The dolls were completely outfitted, down to slippers made of colored kid or morocco, with small silver clasps artfully sewn on. But it wasn't the fashions that caught Diana's attention. It was the dolls themselves. They brought the costumes to life—showing how each item was worn by women just like these, but far away in "more civilized surroundings," as one woman put it.
She realized from the conversation about her that these women would return with their seamstresses to copy the dresses on the dolls. Diana thought of all the fashion ideas she had, scribbled on paper or—more often—worked out in her head. Many of them, she believed, were far better than what was displayed in front of her. Just showing one of these women a drawing was no good. In her experience, people had too little imagination to translate a picture—no matter how cunningly drawn—into what would look good on them. Especially if it involved the expense of the fine materials these fashions dictated. Just as it would be poor business for her to turn her ideas into life-size costumes. How much money would be wasted before her reputation warranted purchase?
She sought out Mrs. Cogley, a cheery little woman who taught dancing to young girls on the side, and with her husband sponsored one of the assemblies that were just coming into fashion with the unmarried folk.
"How much for the dolls?" she asked.
The woman puzzled at her. "If it's one of the little dresses you like, madam," she said, "you can bring your seamstress along on the morrow. There's plenty of time. This exhibit doesn't close until—"
"I don't care about the dresses," Diana said, shocking the woman even further. "It's the dolls I want. And not just those. Perhaps a hundred more to start. And then ..."
It took time to explain. Even then, Diana had to wait until Mrs. Cogley fetched her husband so she could go through the same thing again. She wanted to order dolls. Naked dolls! By the crateload, if she could get them. She needed a lot of them just to get started; until she could find artisans in town of sufficient talent and speed to make her own.
Mister Cogley was no genius—and he was stubborn about it. If she wanted toy dolls, that could be arranged. But these dolls were constructed to serve the purpose that Diana could see with her own eyes. They were too delicate for children. No, no. He wouldn't take Mrs. Shannon's money for something so foolish . . . she was sure to blame him when it all went wrong . . . and besides ...

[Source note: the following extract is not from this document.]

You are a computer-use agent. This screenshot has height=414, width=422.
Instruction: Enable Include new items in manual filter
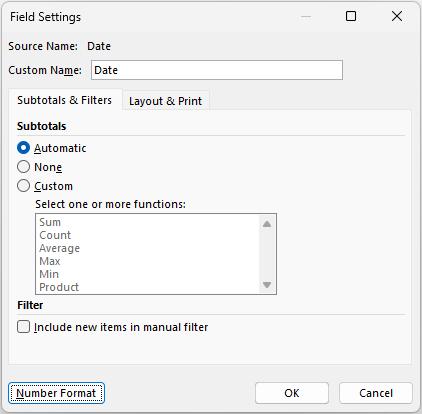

Diana bribed James Emmett off the ship from China and sent him and Farrell to fetch Mister Walsh "as quick as if there were Indians about!
It took only a few minutes to explain the idea to her mentor. The dolls would be her calling card. She would deck them in riding habits, wedding dresses, gowns for the assembly, slippers and hats and shawls and chemises. Her ideas poured out like a great tide rushing up the river. She could adjust the costume to taste, right on the doll, before the astonished lady's eyes, take a tuck in here, let out a little there, here a flounce, there a flounce . . . and bows and lace . . . and . . .
Mister Walsh smiled at her, nodding, nodding, nodding ... all the way back to his house and all through dinner with Anne.
Diana's house had plenty of room for workshops, and she could put in an elegant waiting room for her clients and a private trying-on area where her seamstresses could measure and pamper and gossip. She'd start with bolts of material she could buy on the street or off the ships. With the two leased lots next to the house, there was plenty of room to expand. Have her own cloth made and dyed to order . . . And she'd just heard of a lace-making machine which she estimated—given enough orders to warrant its high price—could cut the cost of lace by at least sixty percent or more. . . .
Diana's face was flushed with excitement. She looked even younger than twenty-six. A bit like a bride contemplating her wedding day. Her two friends smiled at one another as the plans came tumbling out in ever-growing detail.
Their fledgling bird was ready to take wing.